Oggi voglio affrontare con te un argomento estremamente delicato, da non sottovalutare e che può creare confusione quando si affronta nell’ambito alimentare: la Glicemia.

La glicemia è la concentrazione di glucosio nel sangue, se troppo alta viene definita iperglicemia se troppo bassa ipoglicemia.

Molto spesso, sottovalutiamo o non conosciamo i nostri valori glicemici e iniziamo a preoccuparci solo quando sopraggiunge un problema di salute più grande: il diabete. 

Se il valore della glicemia a digiuno è : 

  • Compreso tra i 70 mg/dl e i 99 mg/dl, condizione normale di glicemia;
  • Compreso tra i 100 mg/dl e i 125 mg/dl, alterata condizione di glicemia;
  • Uguale o superiore a 126 mg/dl, diagnosi di diabete;

È importante anche valutare i valori della glicemia post prandiale (dopo 2 ore dalla fine del pasto) in questo caso: 

  • Se è inferiore a 140 mg/dl, condizione normale;
  • Se è tra i 140 mg/dl e i 199 mg/dl si parla di alterata tolleranza glucidica, condizione di prediabete.
  • Se è tra i 200 mg/dl o maggiore di 200 mg/dl si parla di diabete anche se la glicemia, a digiuno, rientra tra i valori normali.

Per smascherare una condizione di prediabete si è soliti prescrivere il test della curva glicemica in cui il paziente assume 75 grammi di glucosio.

Verrà eseguito il dosaggio della glicemia e anche dell’insulinemia per assicurarsi che non sia presente un insulino-resistenza in determinati momenti.

“ TRUCCHETTI” PER TENERE SOTTO CONTROLLO LA GLICEMIA:

Se non sei allergico o intollerante, utilizza la cannella nelle tisane meglio che sulla frutta per condire le tue merende.

Sapevi che… le patate lessate e calde hanno un indice glicemico maggiore, fanno quindi aumentare i livelli di glicemia. Meglio consumarle lessate e fredde o fritte in olio extravergine di oliva.

Cerca di rimuovere più amido possibile dai cereali e dagli pseudo cereali:

  • Tienili in ammollo prima della cottura, dopo averli cotti, scolali sotto l’acqua corrente fredda e saltali in padella con il condimento desiderato.
  • Prediligi i cereali e gli pseudo cereali integrali, quindi, non raffinati.
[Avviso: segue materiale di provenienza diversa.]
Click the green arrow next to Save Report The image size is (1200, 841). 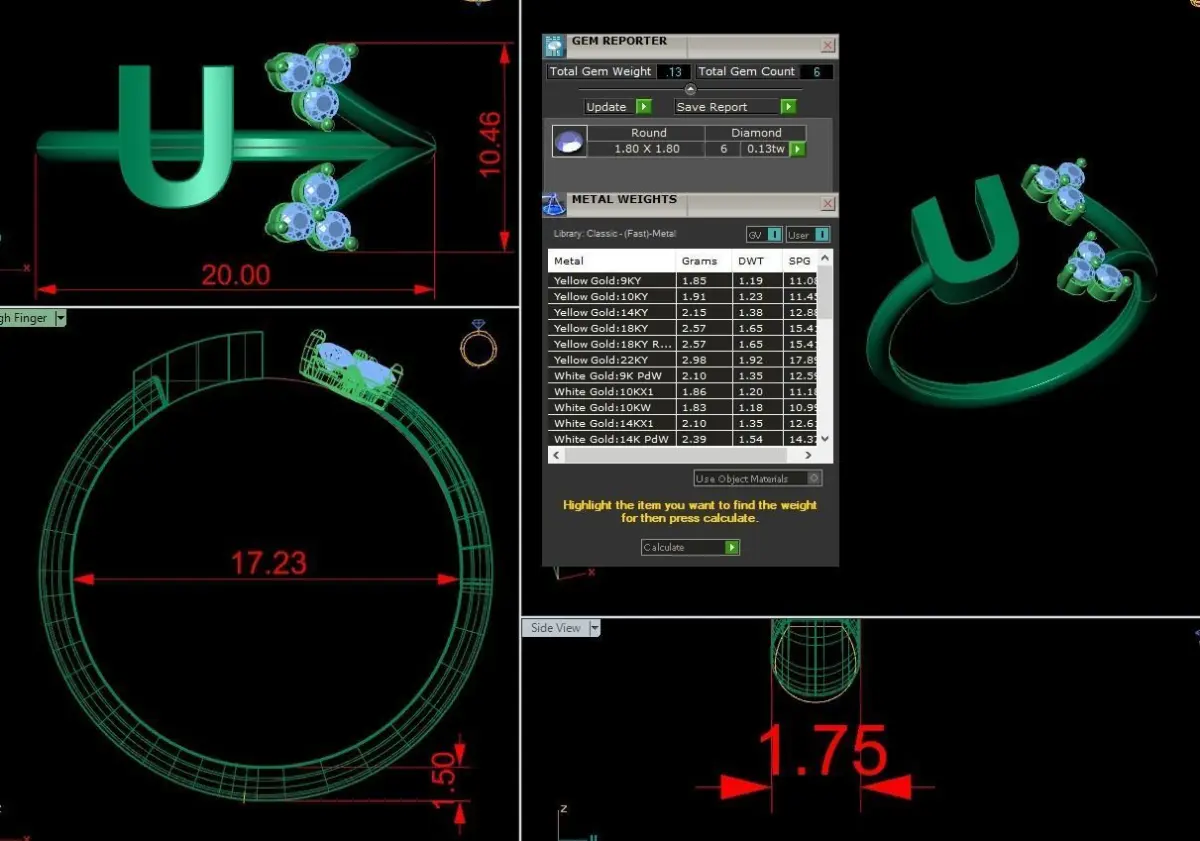click(788, 107)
Evita di associare più fonti di carboidrati, per esempio, non consumare nello stesso pasto 100 grammi di pasta e 100 grammi di pane, se vuoi consumarli entrambi è bene dimezzare le quantità.

Prediligi un tipo di pasta ricca di fibre, come ad esempio, pasta di riso integrale di grano saraceno, pasta d’avena, pasta di grano duro tipo “Senatore Cappelli” o una pasta di farro. 
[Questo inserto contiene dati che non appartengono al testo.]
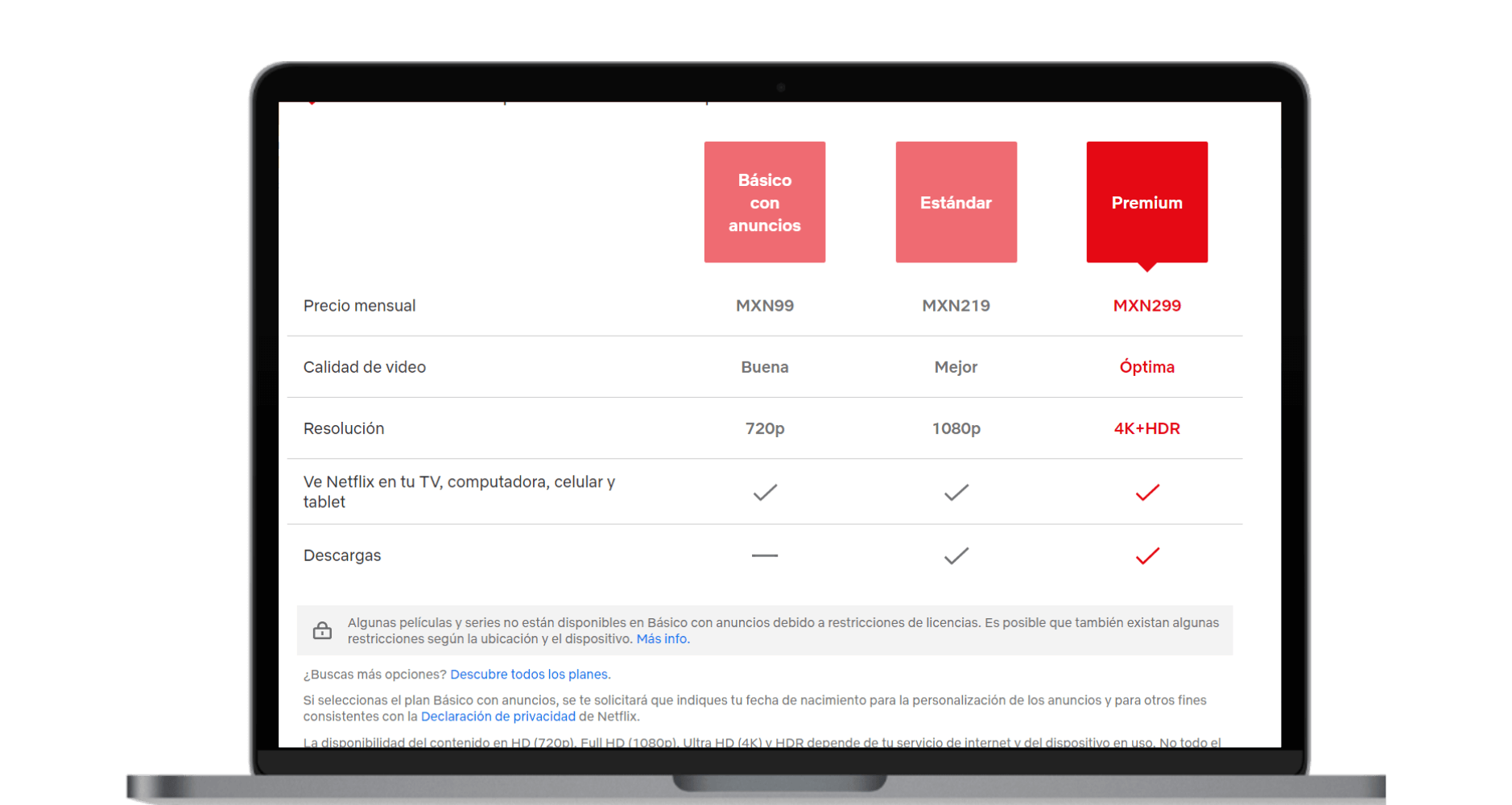Select the Premium plan tile
The width and height of the screenshot is (1512, 805).
point(1146,202)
In caso di iperglicemia o diabete conclamato, prediligi una pasta lunga che ha un indice glicemico più basso rispetto alla pasta corta. Ti consiglio di mangiare una verdura cruda prima di consumare il tuo piatto di pasta.
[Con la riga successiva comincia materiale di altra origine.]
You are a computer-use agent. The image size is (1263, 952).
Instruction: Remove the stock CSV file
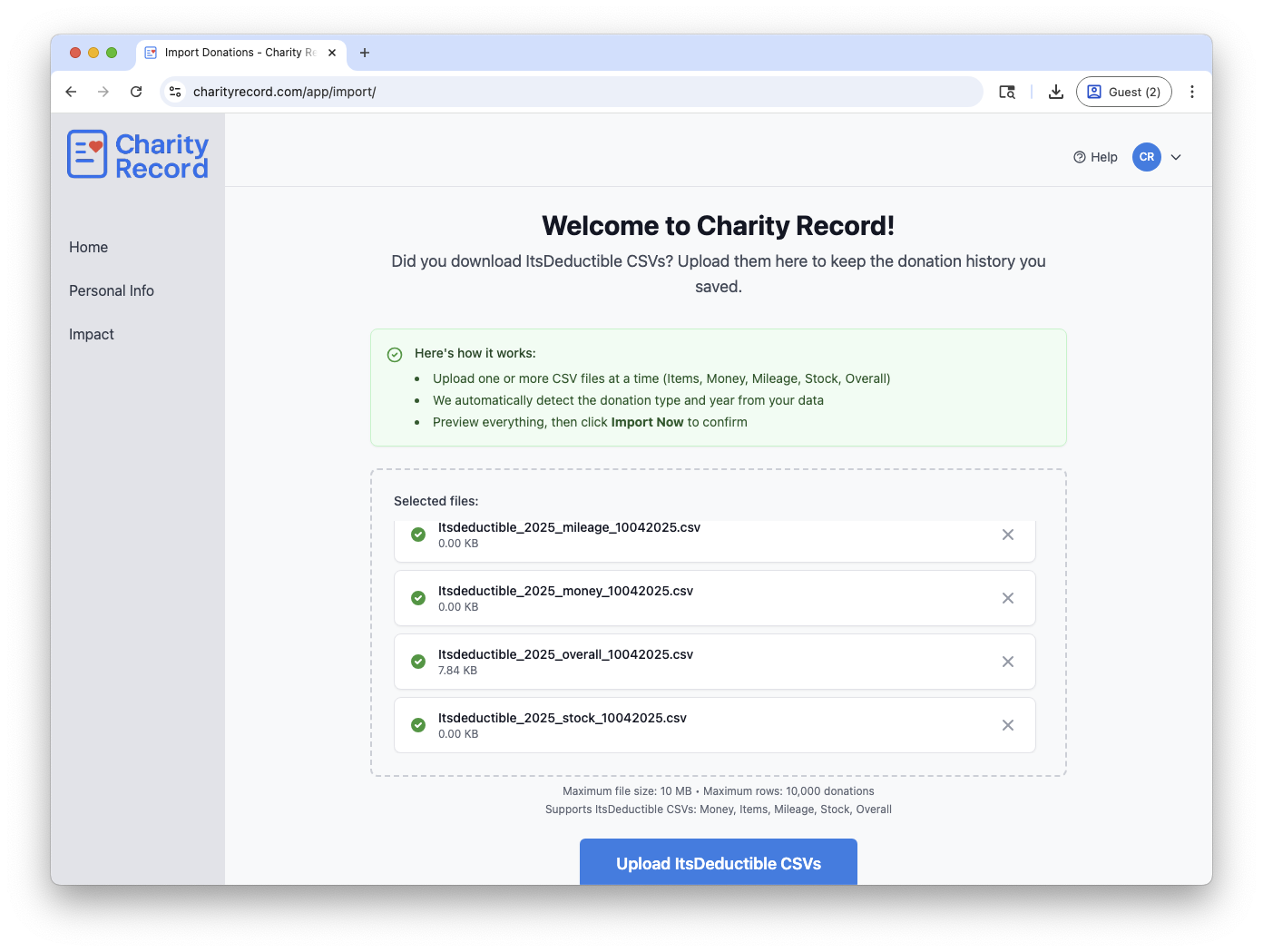tap(1008, 725)
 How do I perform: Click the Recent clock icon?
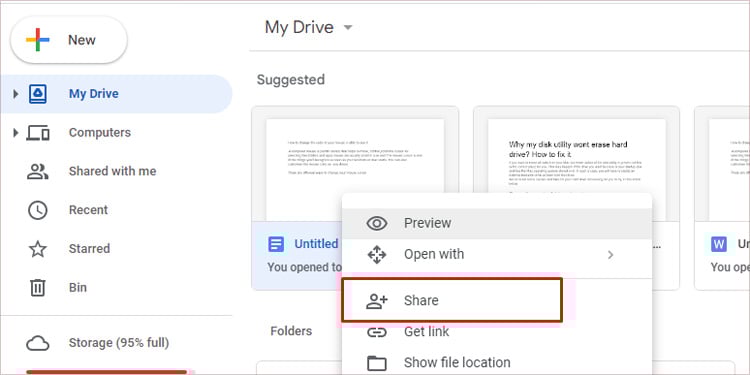point(38,210)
Scegli un pane fermo, tostato, a lunga lievitazione, con lievito madre o un pane di farro, hanno un contenuto di glutine inferiore. Anche un pane di riso integrale, di grano saraceno, di cereali, senza glutine e assolutamente non raffinati, abbassa e riduce l’assorbimento dei carboidrati in una porzione di pasta o di riso. 

Sei a conoscenza di quali siano i tuoi valori di glicemia?